• PROBLEM TO SOLVE: With pictures excluded, retype exactly every line from the one containing "The height and" to the end of the records below.

START PROVIDED RECORDS

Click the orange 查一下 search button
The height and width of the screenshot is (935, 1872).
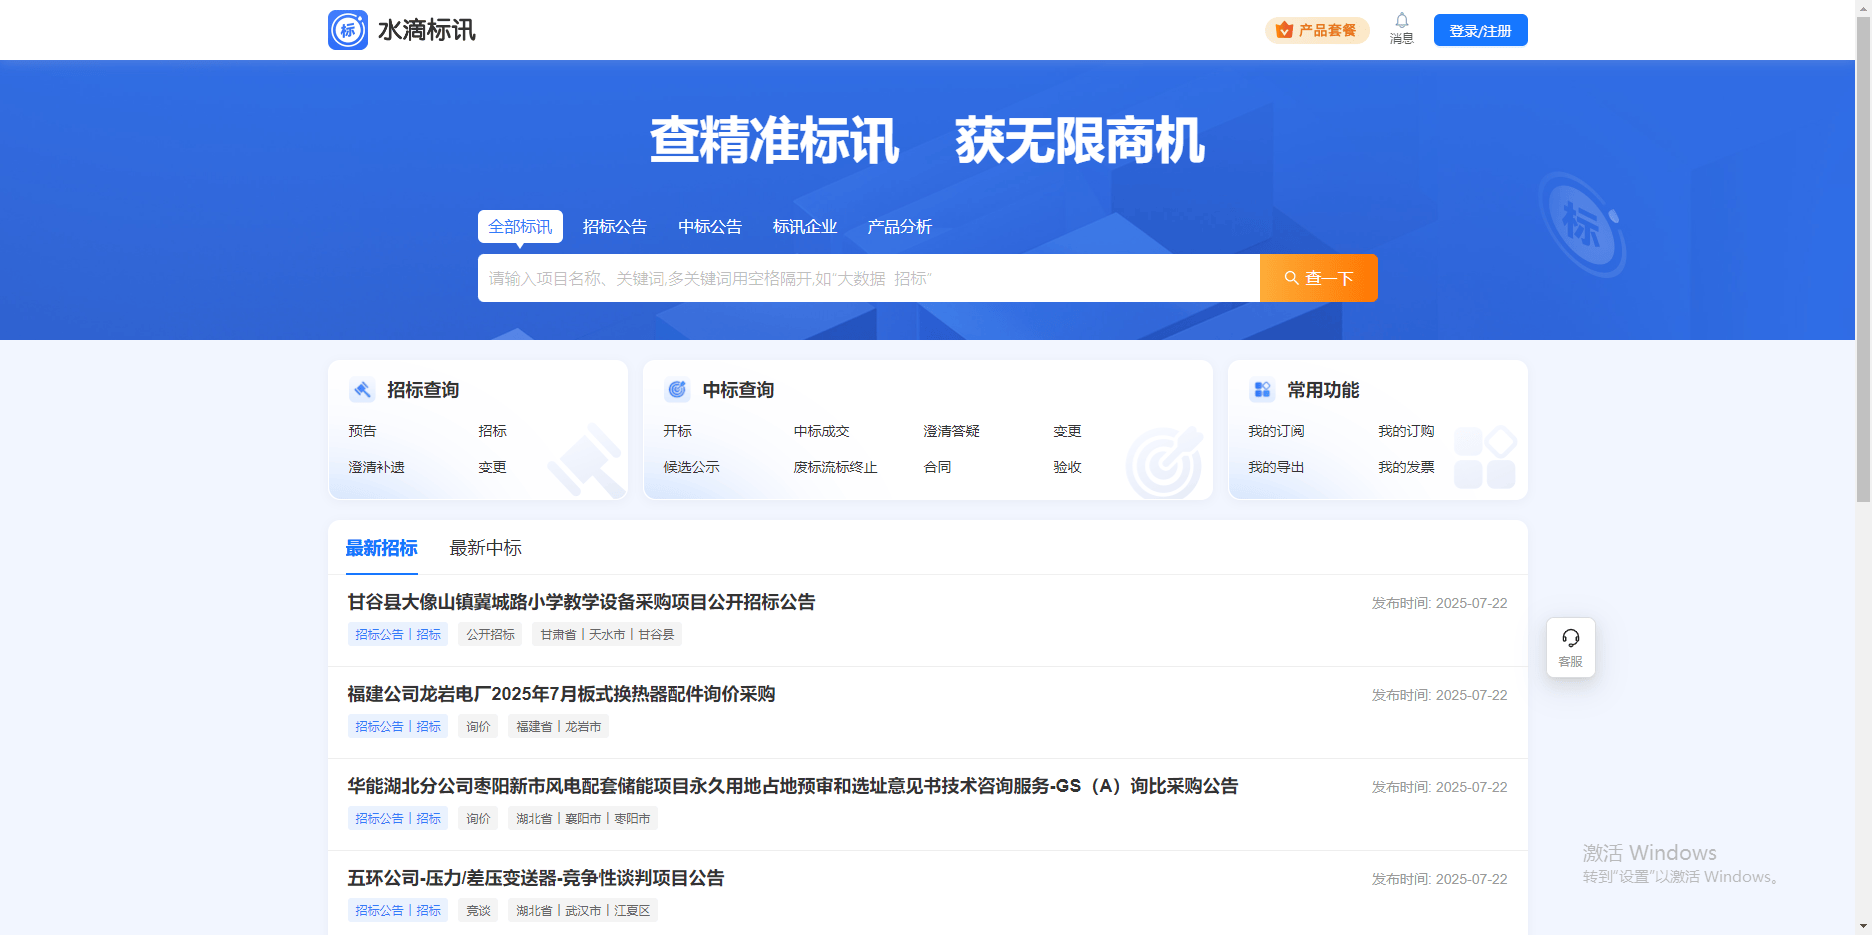click(x=1318, y=278)
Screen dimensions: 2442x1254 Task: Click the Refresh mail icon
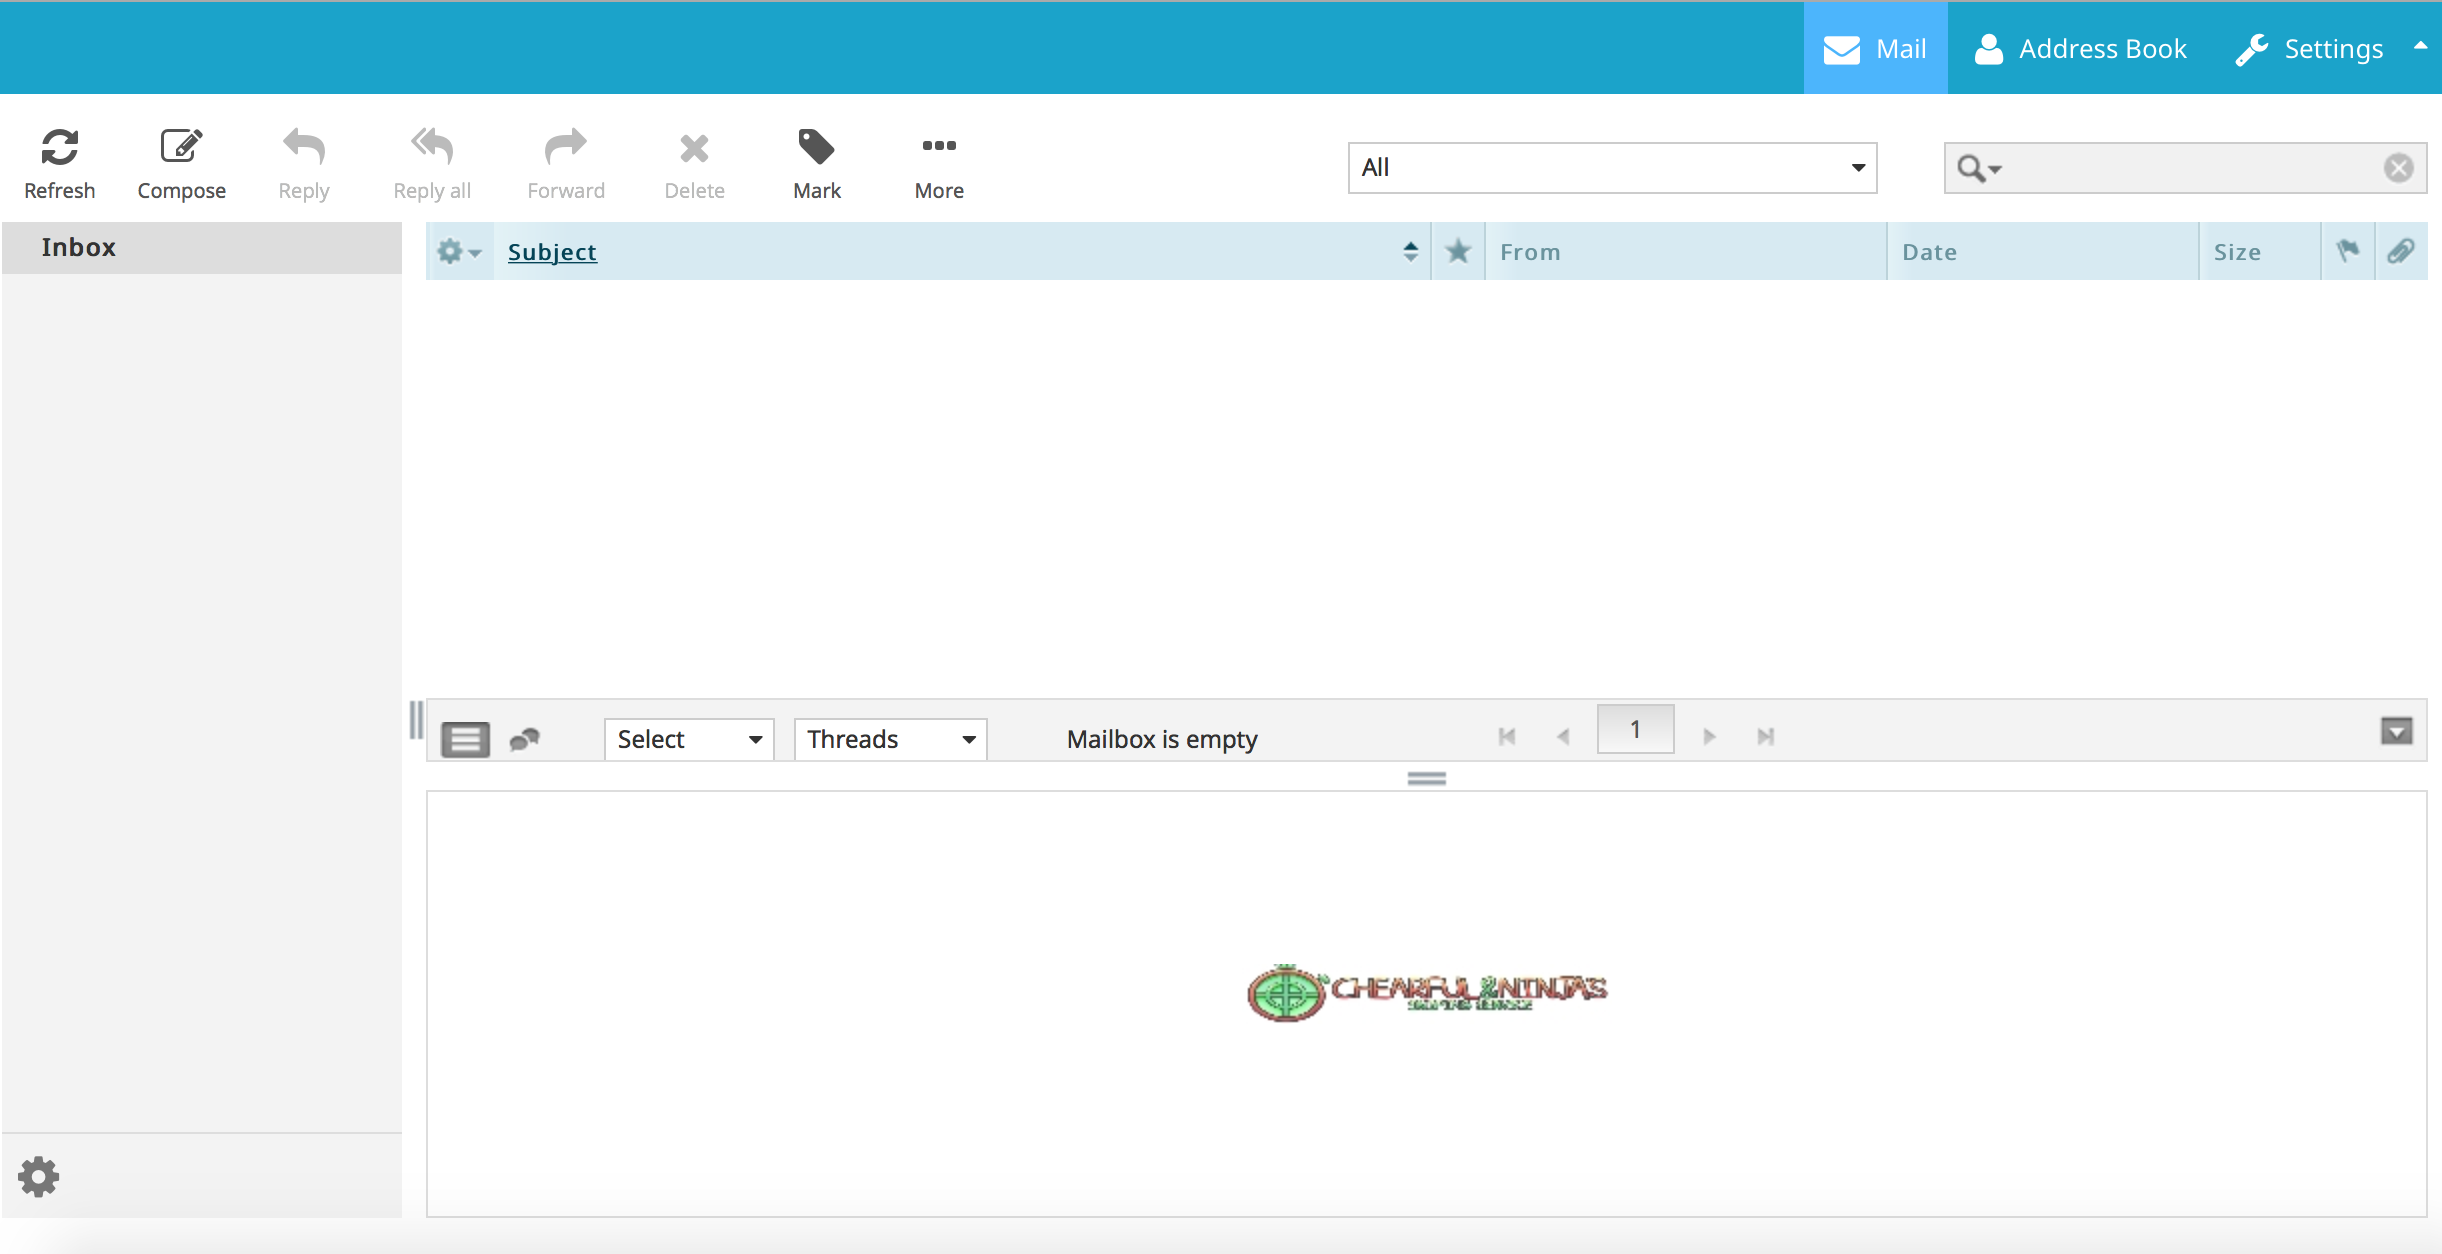click(59, 163)
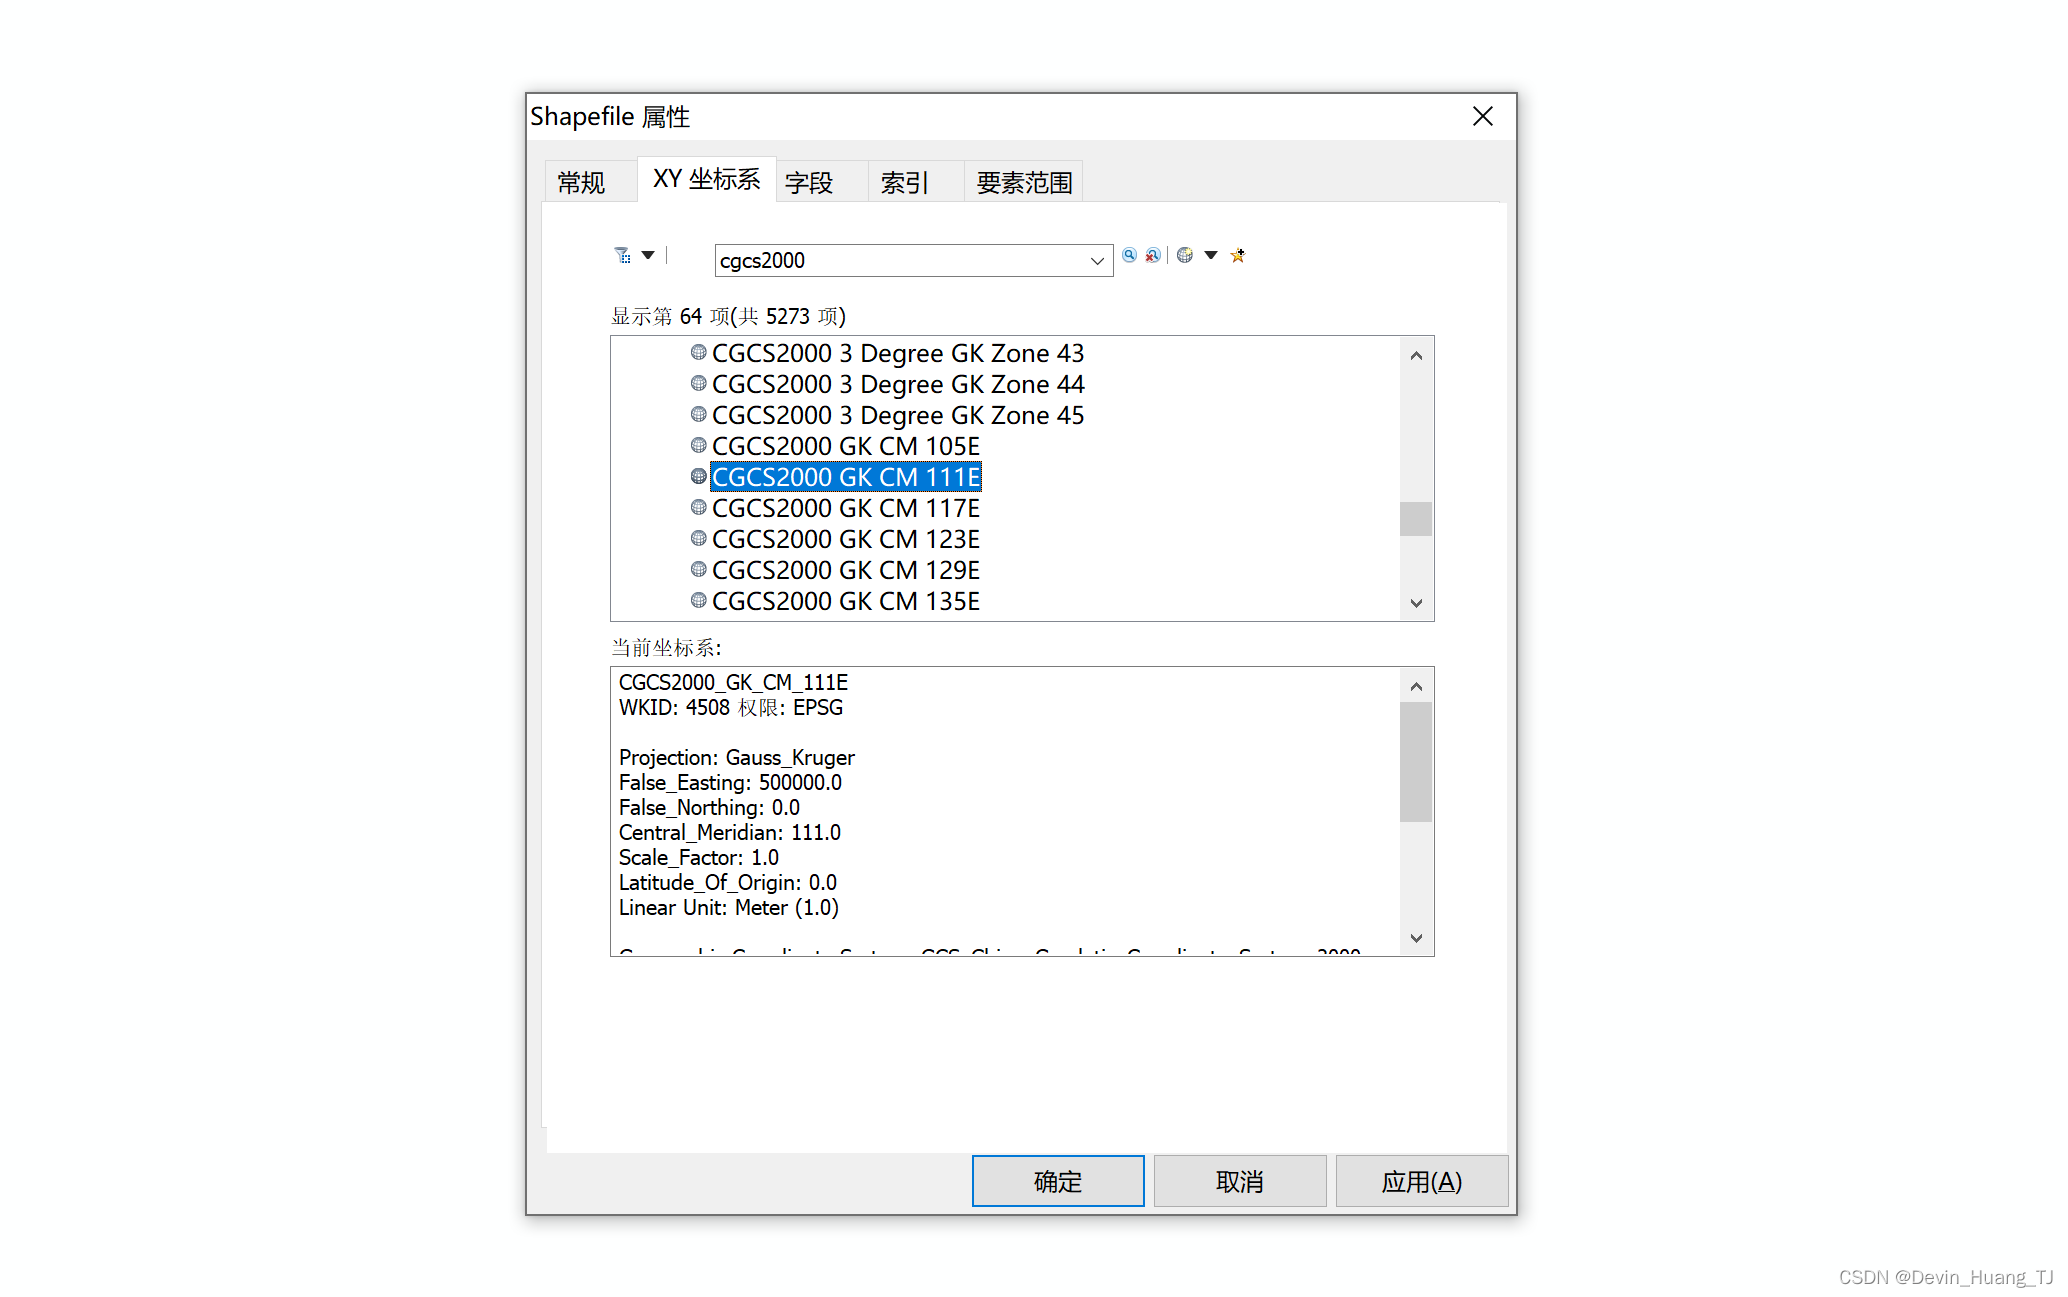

END PROVIDED RECORDS

• ANSWER TO THIS EXERCISE:
The height and width of the screenshot is (935, 1872).
click(x=1318, y=278)
Screen dimensions: 2442x1254 Task: Click the Refresh mail icon
click(59, 163)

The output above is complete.